Je ne cherchais pas à régler mes comptes, même si cela en avait l’apparence. J’aurais pu te haïr comme ta femme, et cet homme qui a achevé de ruiner notre amitié, cela aurait été plus simple sans doute. Mais je ne voulais pas, et c’est extrêmement difficile de continuer d’aimer des êtres qui vous renient. Je n’aime pas la haine, car je sais qu’il y a toujours de bonnes valeurs en chacun d’entre nous, et la haine détruit tout même le meilleur dont nous sommes capables. Je te voulais heureux et j’espère que tu ne t’es pas blessé par mon attitude à désirer à tout prix raconter ma souffrance pour me soigner. Ta femme voulait que je me taise, et c’est tout le contraire qui a surgi, à ceci près que ce n’était ni en t’appelant ni en t’écrivant à l’exception de quelques malheureux e-mails de réconciliation stériles.

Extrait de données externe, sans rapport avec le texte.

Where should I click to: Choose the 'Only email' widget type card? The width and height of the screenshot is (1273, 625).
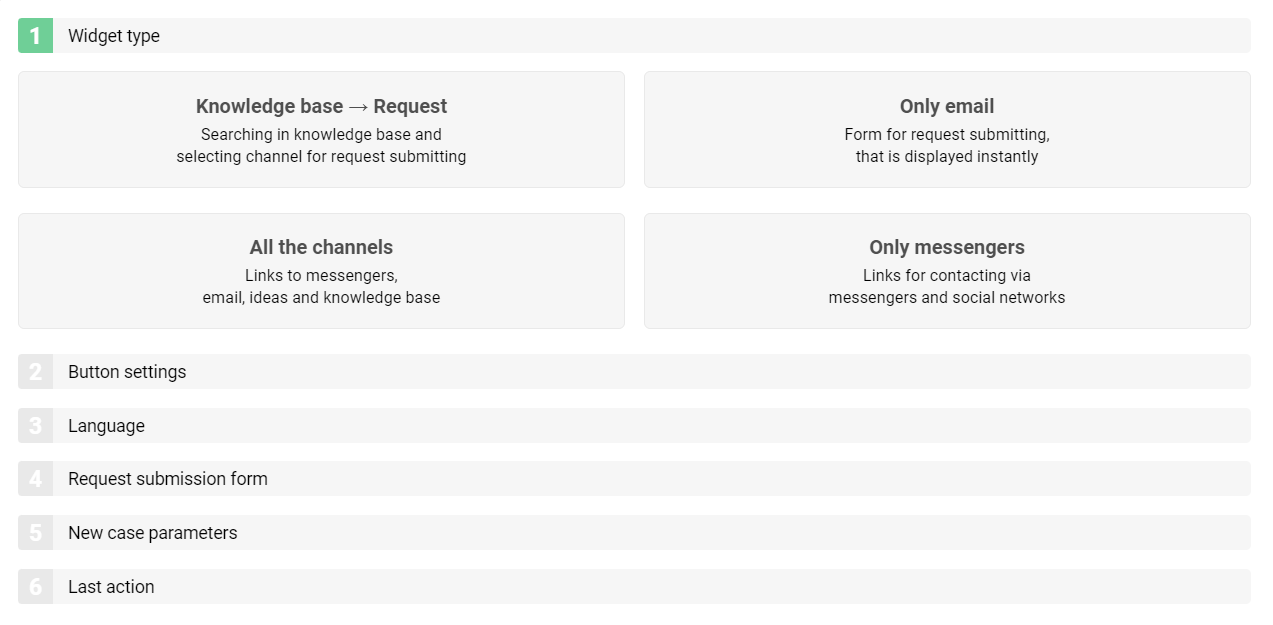coord(946,107)
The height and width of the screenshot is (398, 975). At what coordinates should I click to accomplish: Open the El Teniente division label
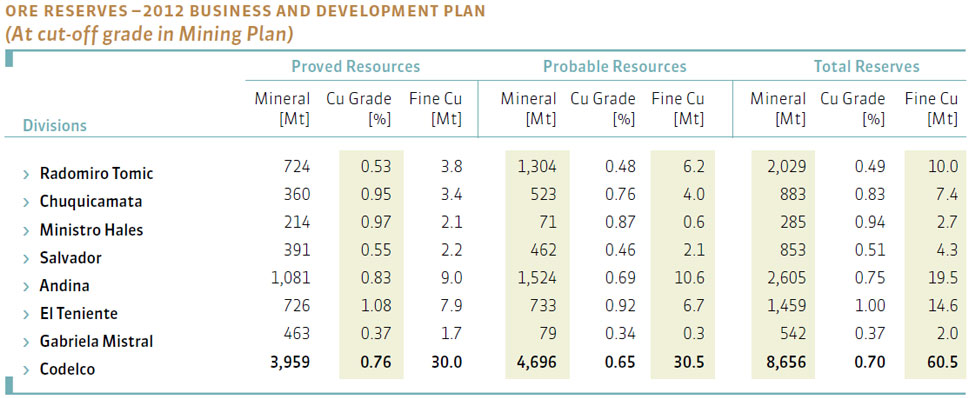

Je suis handicapée, et j’ai toujours eu à lutter pour être autonome dans les actes les plus rudimentaires de la vie, il fallait aussi que je le fasse concernant mes sentiments. Que je devienne adulte sans que plus personne ne me tienne la main dans mes activités sociales et culturelles. Je devais apprendre à vraiment vivre seule. Autant dire que ton rejet m’a servi à m’en sortir. Si seulement je pouvais te remercier en vrai ! Quelque part vous aviez raison dans votre jugement, j’étais en partie folle, mais dirais-je que j’avais des circonstances atténuantes. Des événements dans ma vie familiale, juste à cette époque du rejet, me fragilisaient. Il fallait leur faire face comme à toi. Et tu ne semblais pas en tenir compte. Qu’importe, maintenant c’est loin et je m’en suis remise. Vous ne paraissiez pas non plus vous apercevoir de mes difficultés à vivre chez moi avec mon handicap. Vous ignoriez beaucoup de choses en fait… mais vous me jugiez et m’aviez appliqué une grave sanction, ta femme et toi, à tort comme à raison.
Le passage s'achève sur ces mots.